Saturday, August 7, 2010

Fix Health Care IT- Give it to Google

You may have noticed your health provider groaning behind a computer screen during a recent medical visit. No, the doctor did not have a toothache. Most likely, the doctor was being tortured by something called the electronic medical record, commonly called EMR.

This gauntlet, which cost a fortune and hours of sleepless nights, presents a multitude of problems to providers and patients alike. Suffice is to say, because there are so many software vendors, your medical data is fragmented in cyberspace. Contrary to popular belief, electronic records of different practices, hospitals and pharmacies are not connected. These expensive programs are difficult to learn and standardize. In fact there is a new government agency to facilitate our transition to an electronic medical nation.

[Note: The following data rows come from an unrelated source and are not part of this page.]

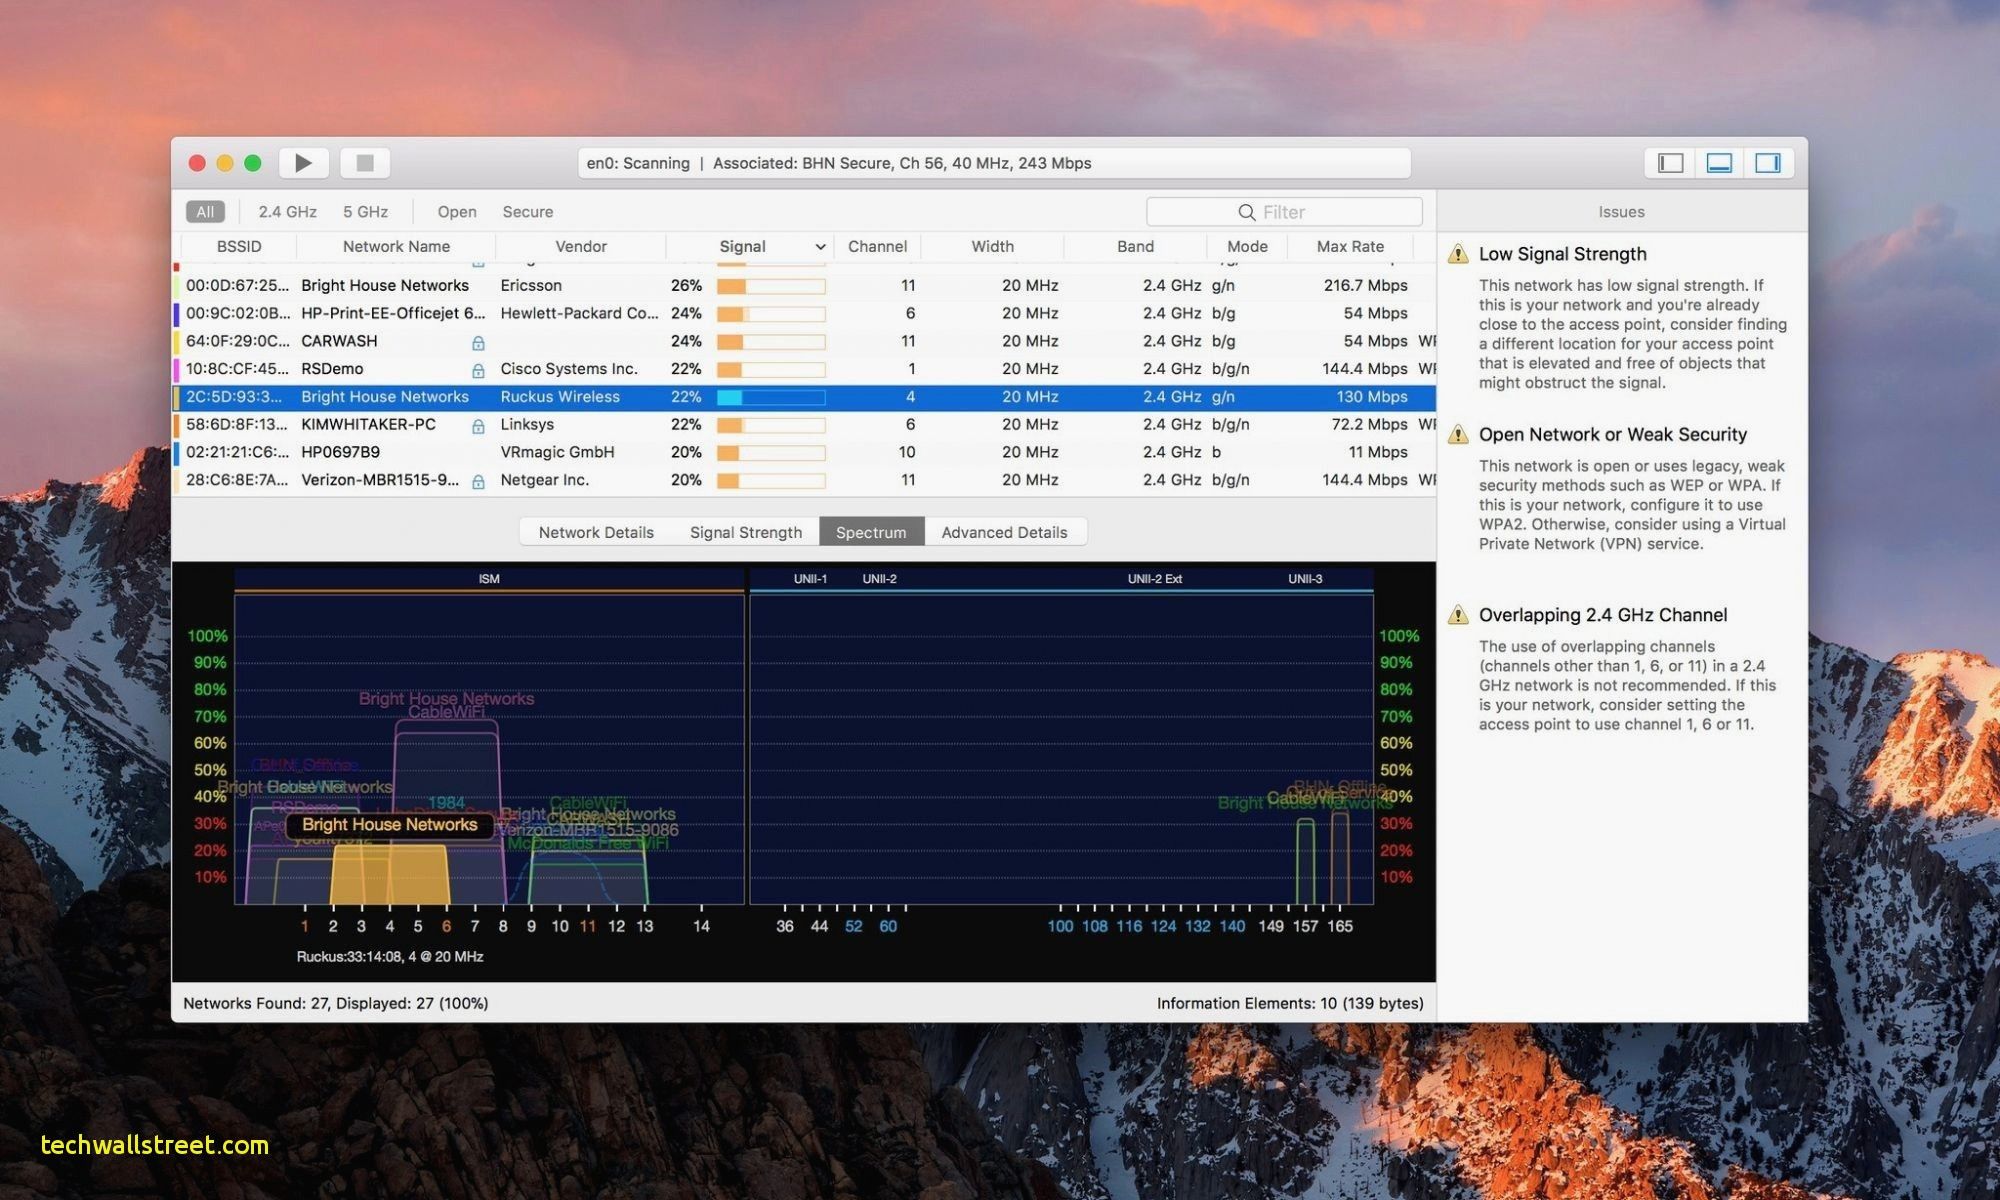This screenshot has width=2000, height=1200.
Task: Click the play/capture start button
Action: (304, 161)
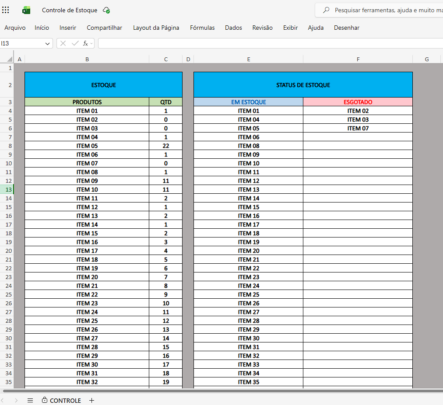This screenshot has height=405, width=443.
Task: Confirm entry with checkmark icon
Action: tap(75, 43)
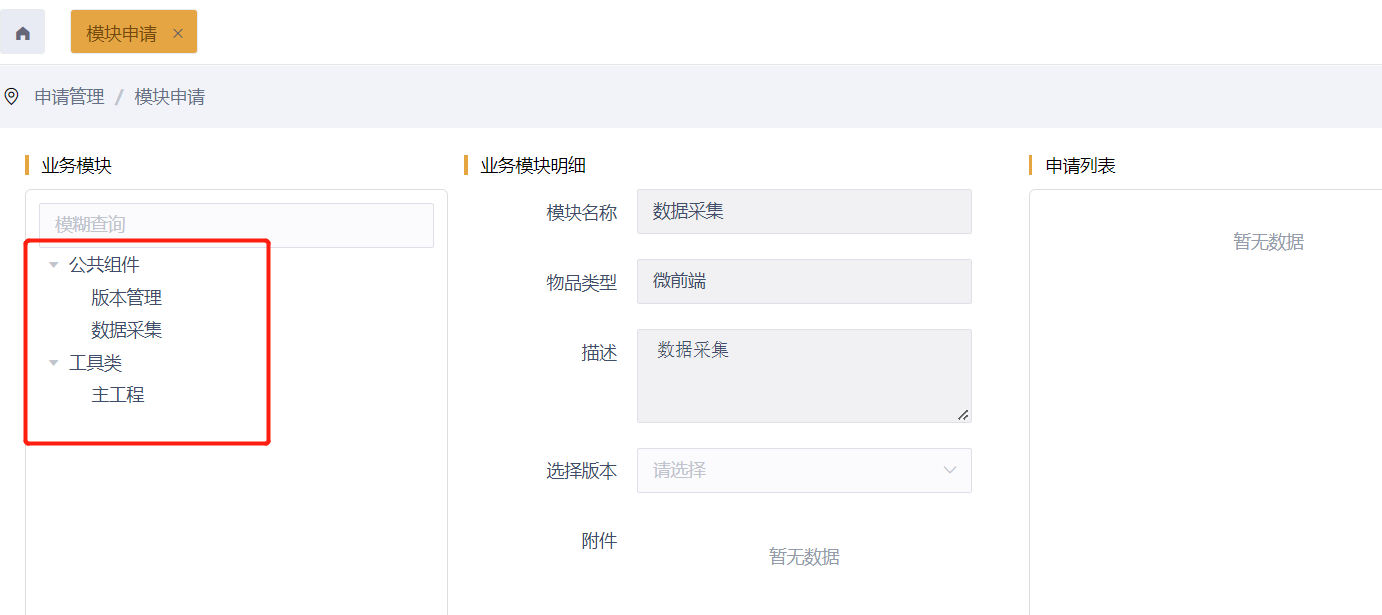Collapse the 工具类 tree arrow
Image resolution: width=1382 pixels, height=615 pixels.
tap(54, 363)
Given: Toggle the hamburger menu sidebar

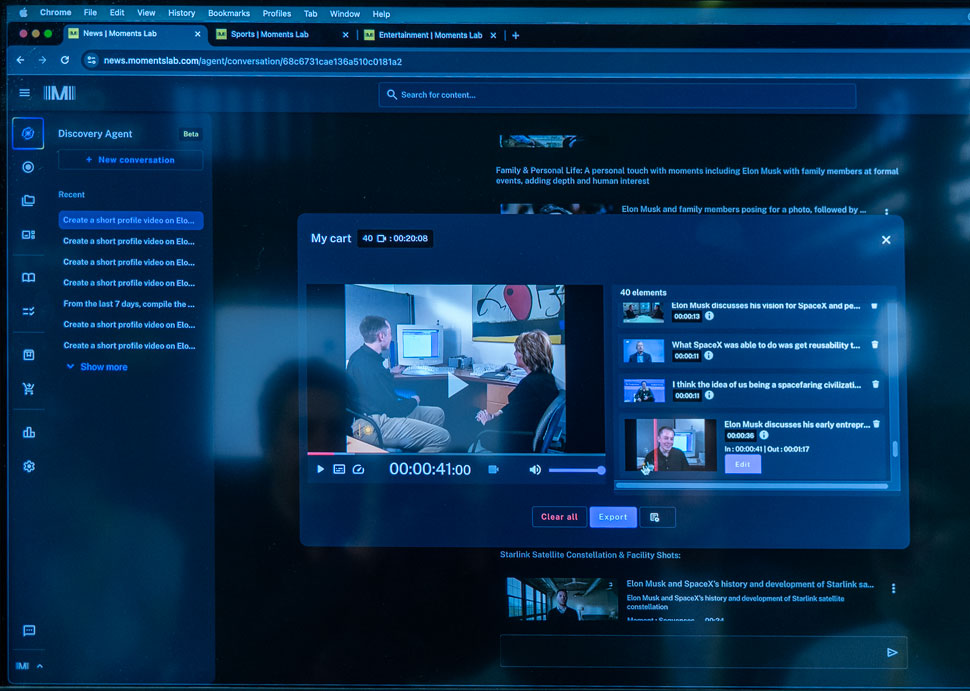Looking at the screenshot, I should [x=25, y=93].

Google please help.  Give me an EMR application that is intuitive, universal, ubiquitous, and most important open source (free). Oh and I want all those google "gadgets" to help improve the quality of care and keep me connected to my patients. The possibilities are endless. Imagine patient access with portals to medical history, appointment scheduling and lab results, email appointment reminders, electronic consultation online, telemedicine, tools to initiate and monitor lifestyle change; virtual "medical homes", doctor and patient education resources, web cam links to our patients in the ICU, online pharmacies with free generic drug offers, x-ray pics on google buzz or picasa, practice web pages / blogs, quality improvement measuring tools,  patient directed appointment scheduling, mobile device scalability, customizable interface and user preferences, embedded voice dictation and scanner services...even waiting room music, ...just to name a few.

Why Google? Why not! Google is halfway there (see Google Health). And I love those gadgets.

Wednesday, August 4, 2010

Nursing Home Care and the CNA

I have spent a large part of my professional life taking care nursing home patients. I have worked on management teams, and studied systemic approaches to improve care.  What I learned is the following. The direct care giver (CNA) is the key to the sucess or failure of a nursing home facility. So when a recent newspaper article about nursing home horrors was published, it stirred some emotions... enough to bring me our of my social media slump.

An online response to this article from a nurses aide demonstrated how unappreciated she felt.  Clearly, this response was from an individual who has the toughest job in the world.  Just think about what she must do to get through the day.  In some cases, aides are the only connection the patient has to the world. The dedication of some of these individuals is truely remarkable. I often wondered why anyone would do such a thankless job when they could earn more in Walmart and have a better quality of life.  The majority of aides care about their patients as if they were family. They infact do what most family members cannot or will not do. They get it from all ends; patients, family and management.  Ironically, they are the least paid and most undervalued members of the nursing home staff. This is evidenced by the tendency is to cut aide staffing during economic stress rather than management positions. This make no practical sense at all.  One middle management position would equal many CNA fte's.
If an investor approached me and said lets build a new nursing home, I would start with the aide. Focus your resources to ensure they are trained properly and have the proper temperment. I would pay them well and make sure they are part of key decision-making in they facility. They are an extension of the family and as such they should be involved in important aspects of the patients life. I would let them know they are enriching the lives of fellow human beings and intern enriching their own.